Renee gave her long brown hair a twist and blushed.
"Really? You really think? I was nervous."
"No! No! You're a natural. Gosh, when you said 'It was bananas' I nearly lost it."
Gary looped the mic cord in his hands and tucked it into the open pocket of a black shoulder bag with Today stitched on the side. The bag slipped off the couch and clumsily dumped a mini-cassette recorder, newspaper and two packages of makeup wipes onto the tile floor.
"Oh good grief," he said, kneeling down to pick it all up. Reflexively, Renee stooped to help.

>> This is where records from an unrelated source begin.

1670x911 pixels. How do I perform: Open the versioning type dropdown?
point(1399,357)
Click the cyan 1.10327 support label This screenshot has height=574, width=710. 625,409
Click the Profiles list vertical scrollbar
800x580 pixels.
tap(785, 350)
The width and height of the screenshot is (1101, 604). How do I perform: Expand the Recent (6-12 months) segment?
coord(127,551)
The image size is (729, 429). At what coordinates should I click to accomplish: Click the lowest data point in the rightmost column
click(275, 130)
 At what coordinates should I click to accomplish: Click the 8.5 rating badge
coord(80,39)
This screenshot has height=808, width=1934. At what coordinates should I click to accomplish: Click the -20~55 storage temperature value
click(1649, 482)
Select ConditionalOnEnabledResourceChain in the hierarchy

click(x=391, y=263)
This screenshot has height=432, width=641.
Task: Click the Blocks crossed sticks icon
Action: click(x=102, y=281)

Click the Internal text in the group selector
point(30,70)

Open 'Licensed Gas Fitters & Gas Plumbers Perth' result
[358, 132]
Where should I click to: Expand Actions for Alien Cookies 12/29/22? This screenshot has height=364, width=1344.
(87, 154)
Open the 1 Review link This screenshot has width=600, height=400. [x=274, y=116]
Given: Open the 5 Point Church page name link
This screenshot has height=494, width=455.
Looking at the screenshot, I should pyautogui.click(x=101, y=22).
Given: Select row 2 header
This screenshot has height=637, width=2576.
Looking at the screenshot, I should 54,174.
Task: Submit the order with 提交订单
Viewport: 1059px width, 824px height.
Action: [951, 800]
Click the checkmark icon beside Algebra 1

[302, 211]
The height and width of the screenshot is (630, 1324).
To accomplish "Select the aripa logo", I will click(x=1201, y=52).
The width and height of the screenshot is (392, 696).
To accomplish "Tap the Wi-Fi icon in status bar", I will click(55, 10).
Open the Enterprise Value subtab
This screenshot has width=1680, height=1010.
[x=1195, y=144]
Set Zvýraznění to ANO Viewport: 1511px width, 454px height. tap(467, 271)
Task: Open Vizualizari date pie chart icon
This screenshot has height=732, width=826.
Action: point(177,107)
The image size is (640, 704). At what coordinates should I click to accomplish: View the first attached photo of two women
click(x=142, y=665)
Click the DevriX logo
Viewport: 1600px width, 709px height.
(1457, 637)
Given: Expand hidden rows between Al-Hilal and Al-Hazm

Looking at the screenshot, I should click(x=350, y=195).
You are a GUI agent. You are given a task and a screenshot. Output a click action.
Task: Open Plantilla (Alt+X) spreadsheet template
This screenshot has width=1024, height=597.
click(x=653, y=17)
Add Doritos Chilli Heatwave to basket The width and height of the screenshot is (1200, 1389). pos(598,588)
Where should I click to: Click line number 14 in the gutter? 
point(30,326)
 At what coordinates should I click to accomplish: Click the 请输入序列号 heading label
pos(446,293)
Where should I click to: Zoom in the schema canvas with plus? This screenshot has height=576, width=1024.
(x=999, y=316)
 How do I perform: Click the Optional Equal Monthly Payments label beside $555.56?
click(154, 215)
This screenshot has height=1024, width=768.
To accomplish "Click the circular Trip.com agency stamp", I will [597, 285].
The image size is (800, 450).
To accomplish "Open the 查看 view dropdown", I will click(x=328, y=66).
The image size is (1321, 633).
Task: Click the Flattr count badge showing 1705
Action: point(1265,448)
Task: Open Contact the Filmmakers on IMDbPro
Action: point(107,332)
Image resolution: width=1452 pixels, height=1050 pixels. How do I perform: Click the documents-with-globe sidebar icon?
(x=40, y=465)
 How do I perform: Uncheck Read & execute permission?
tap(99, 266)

A hand from each played a brief game of tug of war with the newspaper and they both let out a nervous giggle.
"Leggo my Echo," he said, now standing.
Renee laughed involuntarily but quickly caught herself, unsure.
"Everglades Echo," he said, pointing to the masthead on the newspaper as he pushed it into the bag.
"Oh!" She let out a deeper, longer laugh. "I get it. Echo!" She looped her thumb and forefingers together as if to close a link in a chain and pulled at them.
He lifted the bag onto his shoulder.
"Well, that's it I guess… unless you happen to have any more urgent monkey business that needs attending to around the house."
He regretted the words even as they fell from his tongue and cursed himself for making such a stupid, crude joke. It was his turn to blush.
"I'm sorry… I didn't mean."
He made what he thought was his best monkey face and growled, "Me Tarzan, you Jane!" He hoped his self-deprecation would save him.
Renee laughed and touched his arm.
"Would you like lunch?"

Less than a mile away, Vernon Yates crushed out a half-smoked Pall Mall in a tin ashtray, unscrewed the top on a half-filled pint bottle of Jack Daniels and dumped the contents into a plastic cup. He took a sip, flipped over a Polaroid photo that had been face-down on his fold-up kitchen table and studied it for a long time. Finally, he drained the rest of the Jack, set the cup down and gently placed the photo on top of it. In one precise fluid motion, the top of a Zippo lighter snapped open and an orange flame touched a corner of the photo. The monkey in the tree turned black for a moment before melting into a sickly yellowish tint and vanishing. The charred remains of the photo fell into the cup and smoldered quietly. He picked up the Mossburg 935 Magnum semi-automatic shotgun that had been resting against the table, pulled a shell from the left breast pocket of his shirt, inserted it into the chamber and pumped.
"Me Vernon, you dead."
He looked at his watch. It was time lunch time.

rj77 (#210)

Wow. I hope this post real and not cold medicine-induced delusion because it was wonderful.

Possibly the best thing about being able to see all of a commenter's posts–making sure we don't miss any of these gems.